U.S. Supreme Court to Hear LGBT Discrimination Cases

U.S. Supreme Court to Hear LGBT Discrimination Cases

The justices of the U.S. Supreme Court announced on Monday that they would hear cases in which LGBT Americans say they were fired for their sexual orientation. The justices will debate whether Title VII of the Federal Civil Rights Act, which makes discrimination in the workplace illegal, extends to sexual orientation. The cases will not appear before the court until the fall, with decisions not likely until next year. PRRI’s most recent data shows that there is broad support for nondiscrimination protections of LGBT individuals. Nearly seven in ten (69%) Americans favor laws that would protect LGBT people from discrimination in jobs, public accommodations, and housing. Support for these protections has remained steady over the past few years, with around seven in ten Americans reporting that they favor nondiscrimination provisions for LGBT people in 2017 (70%), 2016 (72%), and 2015 (71%). These levels of support are similar to earlier, stable support for laws protecting gay and lesbian people against job discrimination, with roughly seven in ten supporting these protections in 2014 (72%), 2013 (73%), and 2011 (71%).

Wading Through Emotion When Defining Socialism

A recent profile of economist Joseph Stiglitz finds the former chairman of the Council of Economic Advisers grappling with the common perception of capitalism and socialism. “The meanings of the words have changed over time,” Stiglitz tells The New York Times. According to Stiglitz, the current definition of socialism is mired in emotion. “Some people are trying to attach more emotions to the historical legacy of socialism, which was never the same as communism, but in the United States those distinctions have gotten blurred.” PRRI data shows that a majority (54%) of Americans identify socialism as a system of government that provides citizens with services like health insurance, retirement support, and access to free higher education, according to PRRI’s 2018 American Values Survey. Forty-three percent of Americans say socialism is a system where the government controls key parts of the economy, such as utilities, transportation, and communications industries.

Christian College Faces Backlash After Pence Invite

Students and alumni at Taylor University in Upland, Indiana are demanding that the school replace Vice President Mike Pence as commencement speaker at their upcoming graduation. An online petition signed by more than 5,000 people states that Pence’s values “are not consistent with the Christian ethic of love we hold dear.” According to PRRI CEO and founder Robert P. Jones, the controversy at Taylor is indicative of a generational divide among Christians.  “It’s no longer sufficient for someone in Pence’s position to say, ‘The Christian view on sexuality or LGBT issues is this,’” Jones tells NBC News. “Those days are behind us. Not just because liberals are on one side, and conservatives are on the other, but because age is the greatest determinant when it comes to religious individuals’ belief system.” PRRI’s American Values atlas shows that 63% of “young white evangelical Protestants, ages 18-29, favor LGBTQ nondiscrimination protections, compared to 45 percent of white evangelical Protestant seniors, 65 and older,” writes Gwen Aviles.

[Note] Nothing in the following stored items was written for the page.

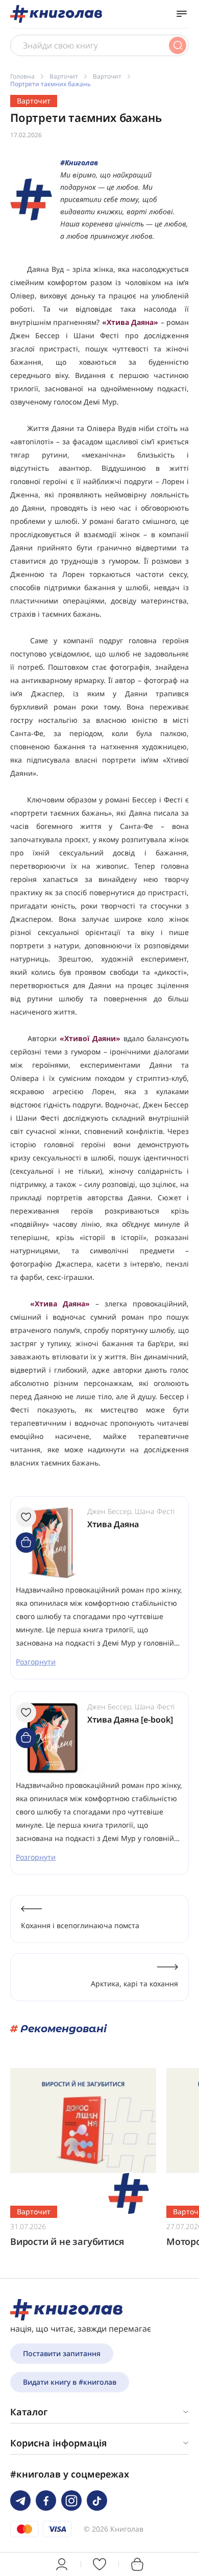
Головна (22, 76)
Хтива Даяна (113, 1524)
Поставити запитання (62, 2353)
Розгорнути (36, 1661)
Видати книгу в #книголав (69, 2382)
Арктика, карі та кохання (134, 1983)
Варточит (63, 76)
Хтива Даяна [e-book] (130, 1719)
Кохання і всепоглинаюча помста (80, 1925)
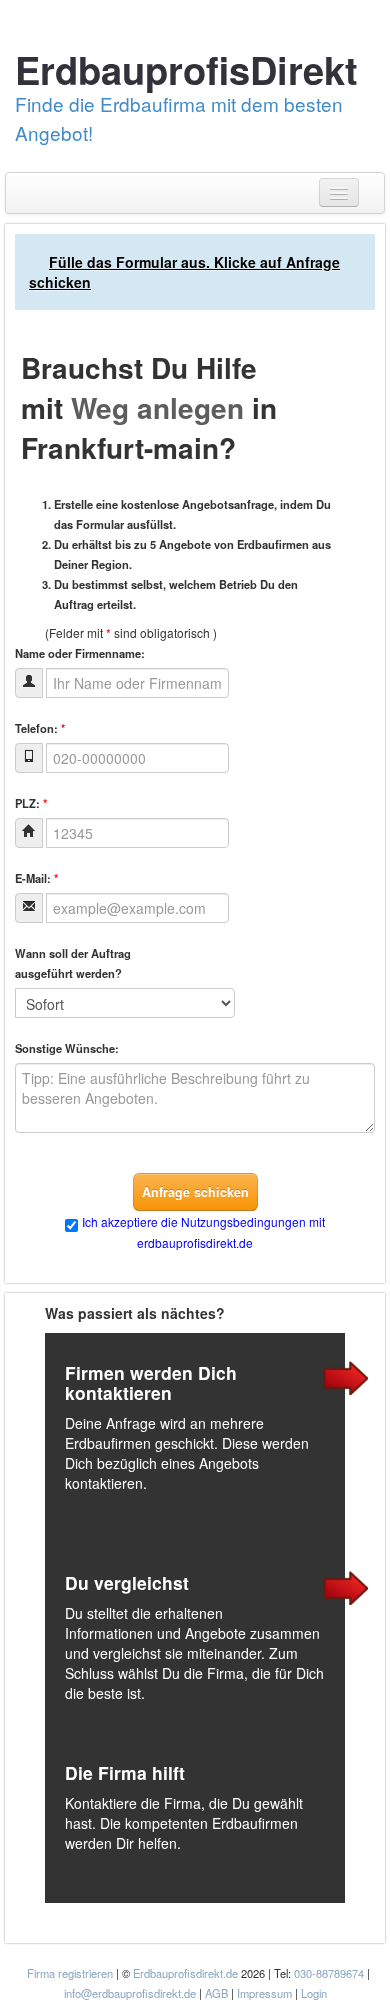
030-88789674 (329, 1973)
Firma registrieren (71, 1973)
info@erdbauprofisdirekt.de (130, 1993)
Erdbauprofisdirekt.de (185, 1973)
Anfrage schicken (195, 1192)
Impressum (264, 1993)
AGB (216, 1993)
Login (314, 1993)
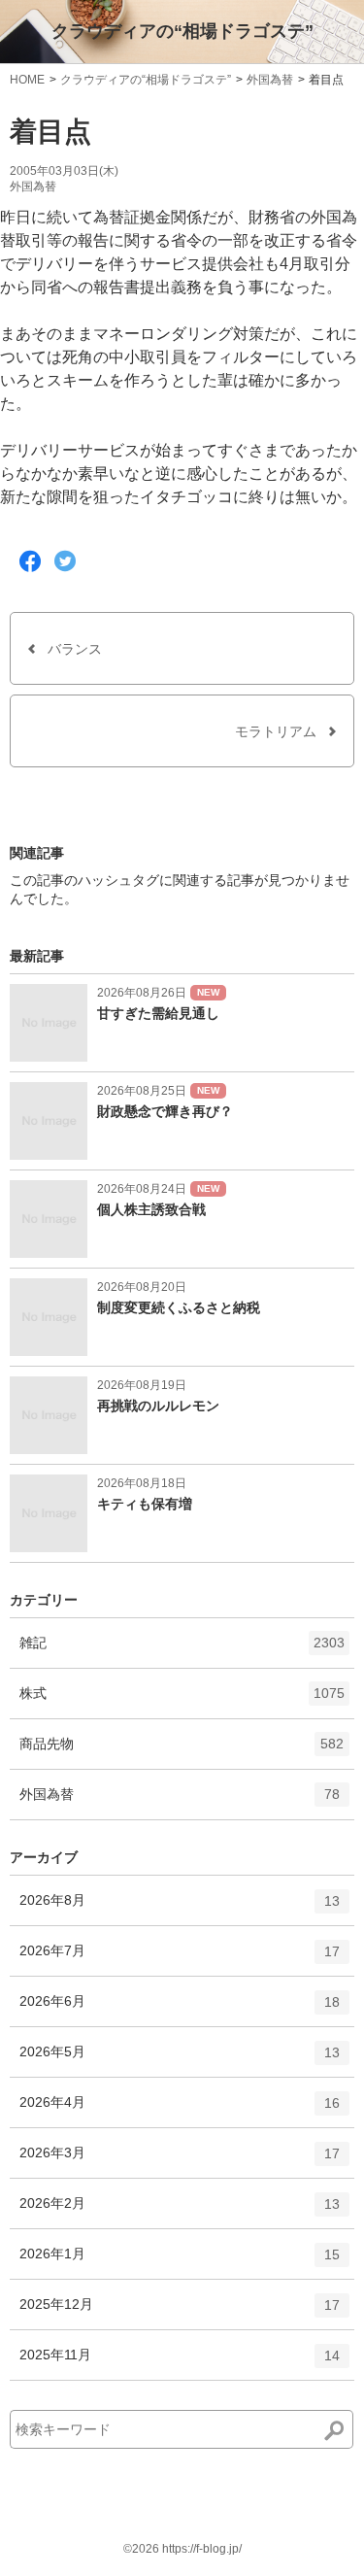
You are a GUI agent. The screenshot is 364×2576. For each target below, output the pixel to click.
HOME (27, 79)
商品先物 (181, 1752)
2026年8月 (179, 1908)
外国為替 (270, 79)
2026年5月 (179, 2060)
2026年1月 (179, 2262)
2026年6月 (179, 2009)
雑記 (182, 1651)
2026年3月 (179, 2161)
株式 (182, 1701)
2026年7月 (179, 1959)
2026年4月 (179, 2110)
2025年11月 (179, 2363)
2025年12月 (179, 2312)
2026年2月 (179, 2211)
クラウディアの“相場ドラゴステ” (182, 31)
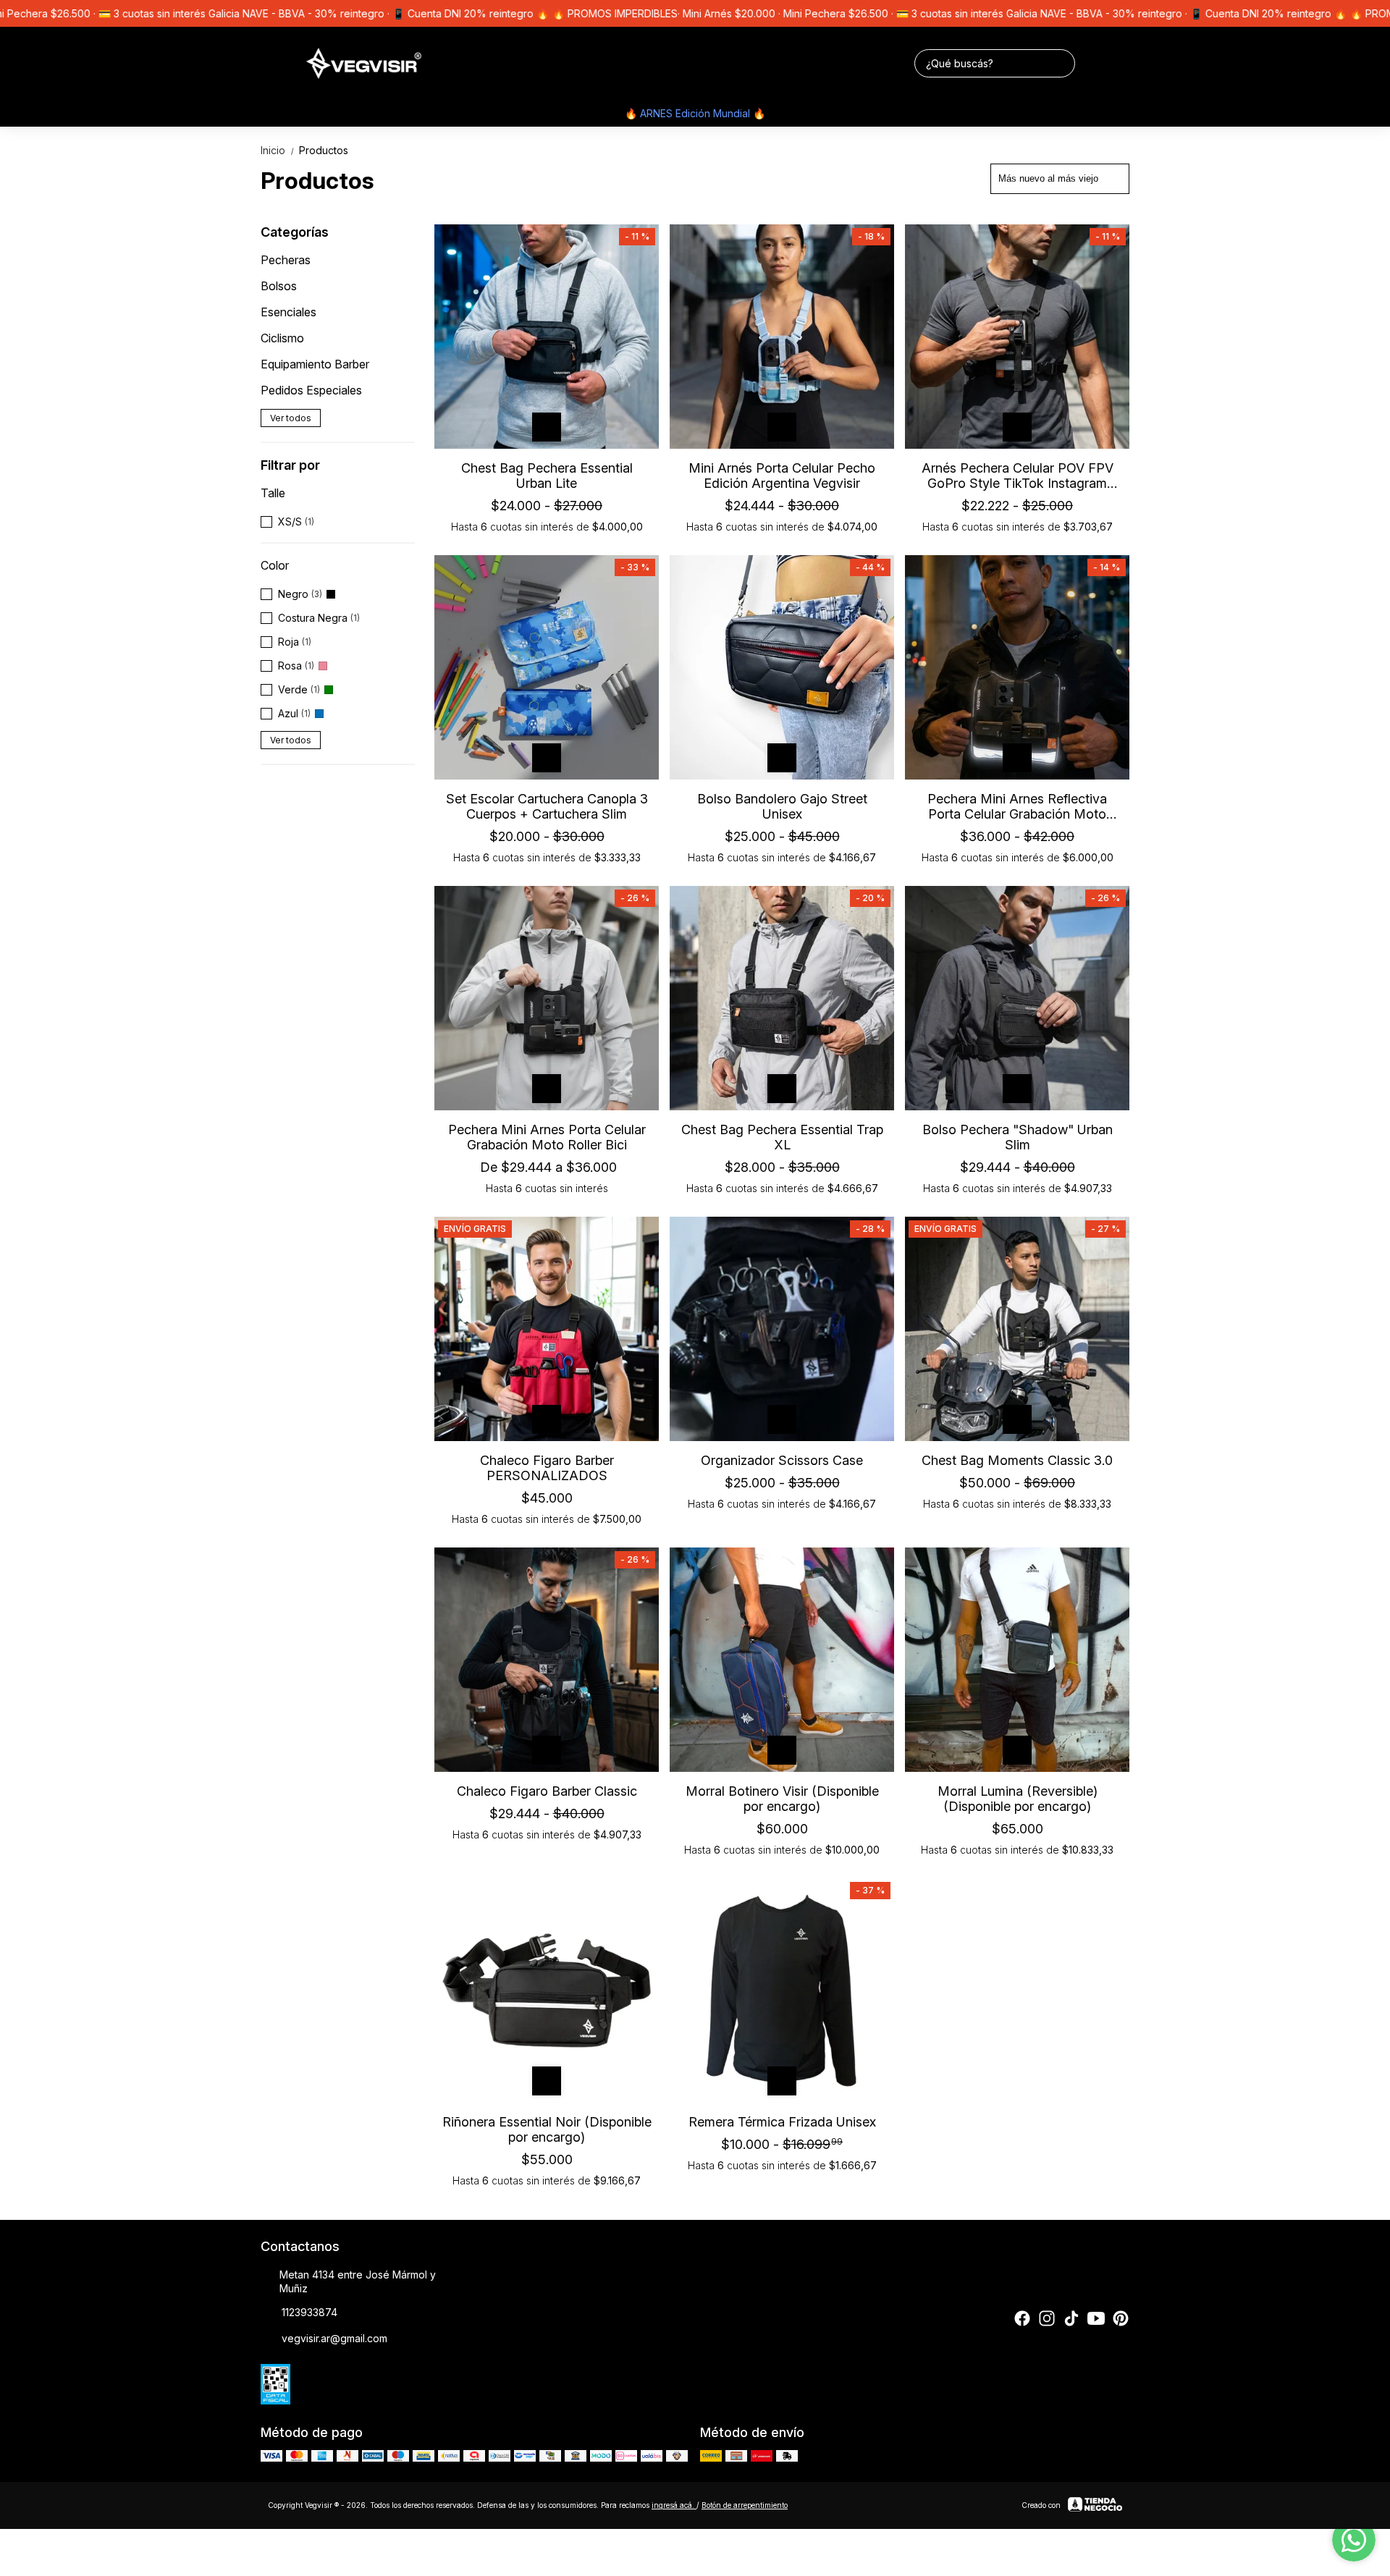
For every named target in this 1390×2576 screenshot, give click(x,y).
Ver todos (290, 418)
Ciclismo (282, 338)
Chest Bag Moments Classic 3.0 (1017, 1460)
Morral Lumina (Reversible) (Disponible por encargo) (1018, 1798)
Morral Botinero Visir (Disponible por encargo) (782, 1798)
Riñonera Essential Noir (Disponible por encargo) (547, 2129)
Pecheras (286, 260)
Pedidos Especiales (311, 390)
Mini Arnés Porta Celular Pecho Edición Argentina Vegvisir (781, 475)
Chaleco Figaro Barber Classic (547, 1791)
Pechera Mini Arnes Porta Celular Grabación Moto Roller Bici (547, 1137)
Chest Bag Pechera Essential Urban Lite (547, 475)
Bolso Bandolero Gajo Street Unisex (782, 806)
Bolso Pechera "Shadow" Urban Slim (1017, 1137)
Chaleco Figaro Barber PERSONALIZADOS (547, 1468)
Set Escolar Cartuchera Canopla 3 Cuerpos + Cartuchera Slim (547, 806)
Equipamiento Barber (315, 364)
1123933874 (309, 2312)
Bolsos (279, 286)
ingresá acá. (674, 2505)
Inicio (278, 150)
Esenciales (288, 312)
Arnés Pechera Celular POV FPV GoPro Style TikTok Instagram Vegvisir (1017, 475)
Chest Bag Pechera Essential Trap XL (782, 1137)
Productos (323, 150)
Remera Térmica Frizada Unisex (782, 2121)
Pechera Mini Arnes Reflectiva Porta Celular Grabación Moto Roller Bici (1017, 806)
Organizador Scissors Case (782, 1460)
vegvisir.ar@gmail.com (334, 2338)
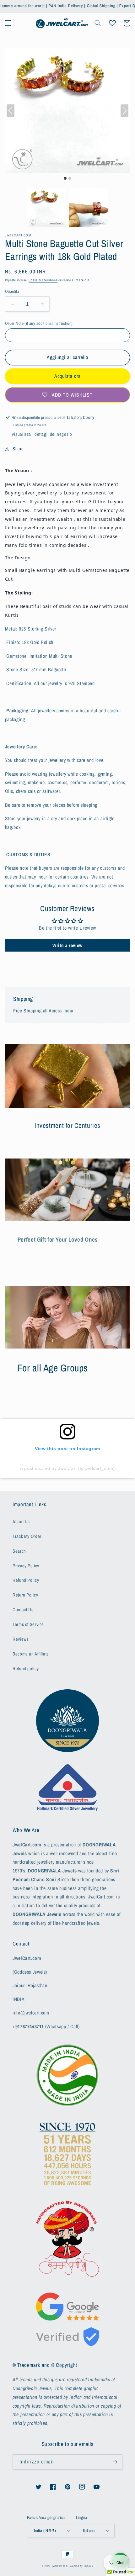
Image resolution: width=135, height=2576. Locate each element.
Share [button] (18, 449)
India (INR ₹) (45, 2530)
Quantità (12, 291)
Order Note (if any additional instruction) (39, 323)
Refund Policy (26, 1580)
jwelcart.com (60, 2566)
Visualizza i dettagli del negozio (42, 434)
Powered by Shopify (81, 2566)
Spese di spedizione (43, 280)
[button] (8, 23)
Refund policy (26, 1668)
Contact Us (23, 1610)
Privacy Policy (26, 1566)
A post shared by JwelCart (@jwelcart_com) (67, 1468)
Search (19, 1551)
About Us (21, 1521)
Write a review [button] (67, 945)
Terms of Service (28, 1624)
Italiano (89, 2530)
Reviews (21, 1639)
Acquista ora (67, 376)
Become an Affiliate (31, 1654)
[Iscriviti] (115, 2462)
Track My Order (27, 1536)
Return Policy (25, 1595)
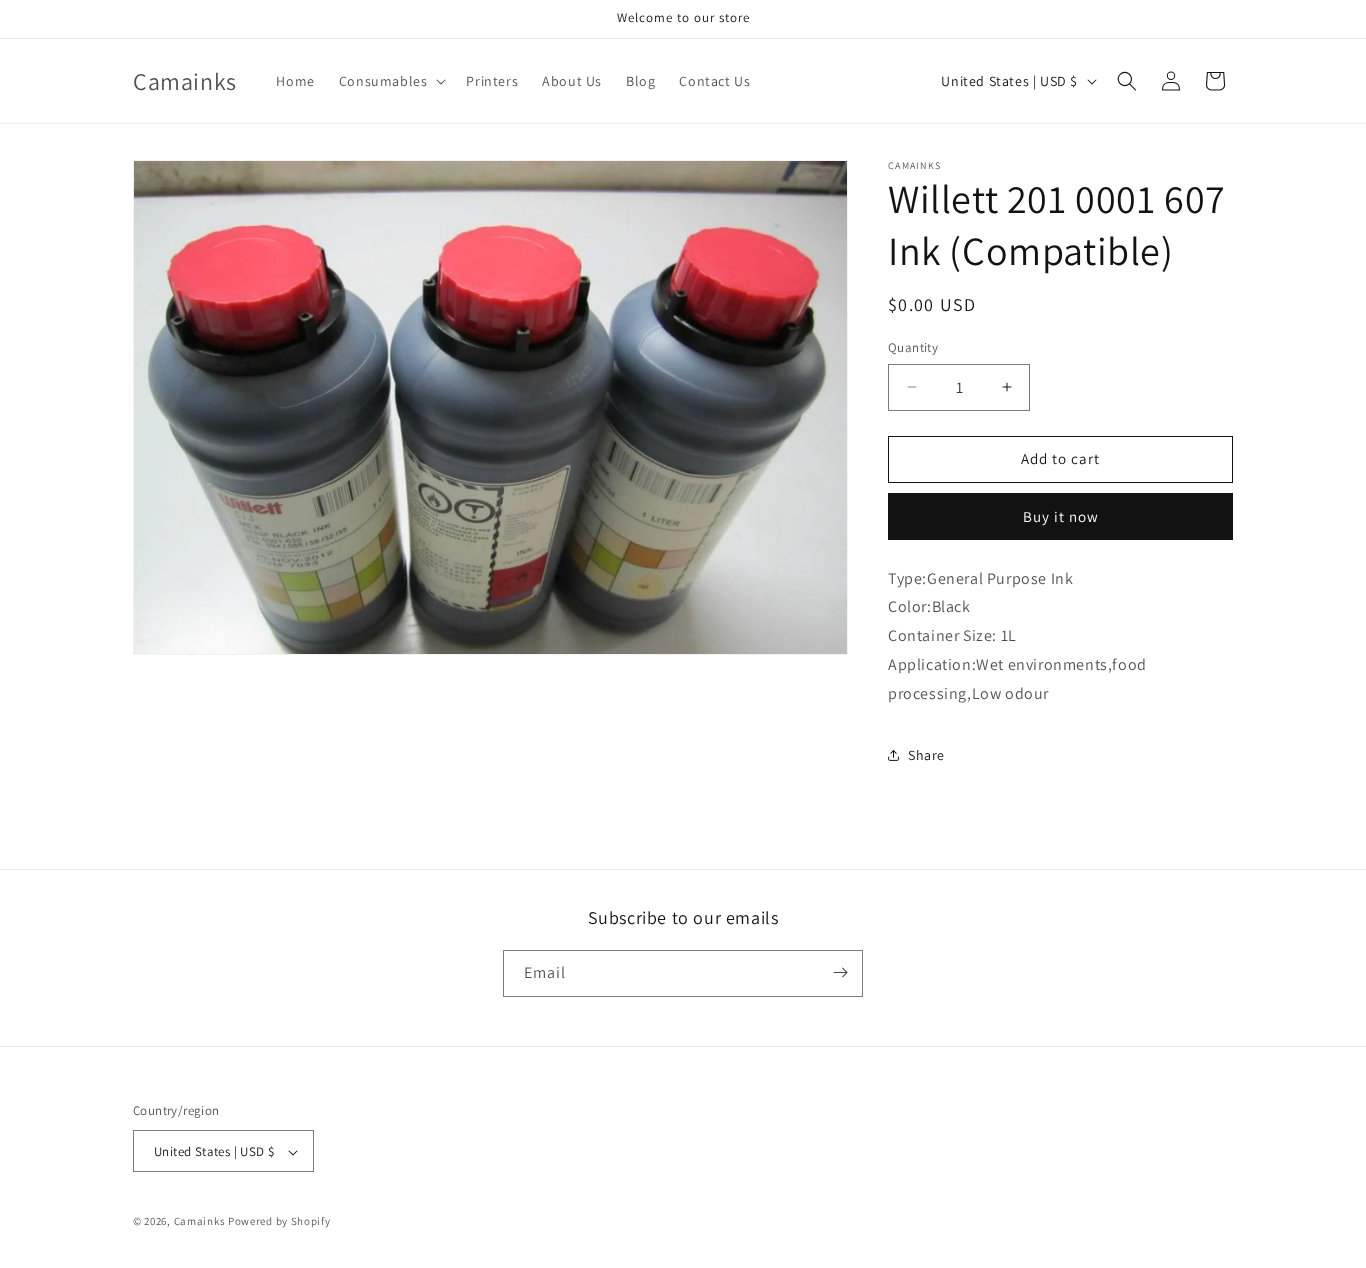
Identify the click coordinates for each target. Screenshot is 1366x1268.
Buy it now (1061, 516)
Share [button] (926, 755)
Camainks (200, 1222)
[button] (391, 81)
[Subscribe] (840, 972)
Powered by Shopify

The Impact of Young People Leaving Religion

Michael Smith, writing in The Hutchinson News argues that that the religiously unaffiliated will ultimately reshape politics. As the country grows less affiliated, so do the deep connections between certain religious practices on political positions. Smith writes, “In recent times, the connection between religion and politics shows up in election returns. White, Evangelical Christian voters backed President Trump by over 80%, while the religiously unaffiliated went overwhelmingly for Hillary. Recent Republican missives to Jewish voters regarding Israel do not appear to be working — Jewish Americans still go strongly for Democrats.” According to Smith, as young voters grow up, and no longer subscribe to one religion, their political views may have a great impact. In 2016, PRRI found that 62% of people who say they are religiously unaffiliated stopped subscribing to their childhood religion before their 18th birthday.